▶ _Problem details_:
Find the lines holding the string "section" in the data, then copy all of them.

▶ _Study material_:

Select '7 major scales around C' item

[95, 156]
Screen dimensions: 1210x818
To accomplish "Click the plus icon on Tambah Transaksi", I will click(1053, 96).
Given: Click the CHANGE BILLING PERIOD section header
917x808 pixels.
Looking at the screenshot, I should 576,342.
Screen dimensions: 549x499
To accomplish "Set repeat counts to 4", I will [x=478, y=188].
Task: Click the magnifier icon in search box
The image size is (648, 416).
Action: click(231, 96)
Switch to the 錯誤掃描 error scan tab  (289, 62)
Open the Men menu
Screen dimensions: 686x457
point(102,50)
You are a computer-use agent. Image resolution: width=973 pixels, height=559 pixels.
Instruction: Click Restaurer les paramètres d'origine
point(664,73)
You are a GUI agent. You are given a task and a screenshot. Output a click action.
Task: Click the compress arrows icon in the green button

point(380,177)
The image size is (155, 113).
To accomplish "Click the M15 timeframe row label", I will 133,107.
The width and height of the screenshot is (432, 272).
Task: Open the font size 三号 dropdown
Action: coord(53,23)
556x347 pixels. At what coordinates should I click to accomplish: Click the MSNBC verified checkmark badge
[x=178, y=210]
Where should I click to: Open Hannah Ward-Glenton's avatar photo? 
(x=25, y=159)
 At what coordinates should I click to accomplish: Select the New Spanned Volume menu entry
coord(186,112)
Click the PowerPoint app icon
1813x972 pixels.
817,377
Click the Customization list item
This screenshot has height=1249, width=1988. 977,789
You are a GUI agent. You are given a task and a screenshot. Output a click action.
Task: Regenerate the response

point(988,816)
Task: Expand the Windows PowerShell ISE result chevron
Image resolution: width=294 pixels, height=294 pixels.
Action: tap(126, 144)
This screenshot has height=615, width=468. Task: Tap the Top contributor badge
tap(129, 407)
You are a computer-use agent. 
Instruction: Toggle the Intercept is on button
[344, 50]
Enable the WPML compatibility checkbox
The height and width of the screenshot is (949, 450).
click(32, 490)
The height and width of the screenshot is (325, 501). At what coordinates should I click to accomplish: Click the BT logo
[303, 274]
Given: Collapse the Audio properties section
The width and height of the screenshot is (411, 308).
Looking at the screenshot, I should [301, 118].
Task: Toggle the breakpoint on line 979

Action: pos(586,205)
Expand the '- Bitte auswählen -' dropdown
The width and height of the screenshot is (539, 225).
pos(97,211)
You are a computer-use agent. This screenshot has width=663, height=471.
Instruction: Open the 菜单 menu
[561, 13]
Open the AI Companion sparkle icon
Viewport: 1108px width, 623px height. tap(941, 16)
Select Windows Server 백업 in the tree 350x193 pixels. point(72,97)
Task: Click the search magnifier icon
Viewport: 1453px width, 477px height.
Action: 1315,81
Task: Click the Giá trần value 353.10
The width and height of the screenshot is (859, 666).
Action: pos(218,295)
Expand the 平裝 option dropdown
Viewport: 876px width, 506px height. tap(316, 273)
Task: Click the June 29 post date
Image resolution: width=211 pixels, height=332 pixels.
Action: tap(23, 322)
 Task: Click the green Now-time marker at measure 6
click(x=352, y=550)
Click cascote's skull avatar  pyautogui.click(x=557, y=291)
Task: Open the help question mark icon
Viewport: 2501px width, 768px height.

▶ _Answer for the task_:
Given: Click the CHANGE BILLING PERIOD section header
Given: Collapse the Audio properties section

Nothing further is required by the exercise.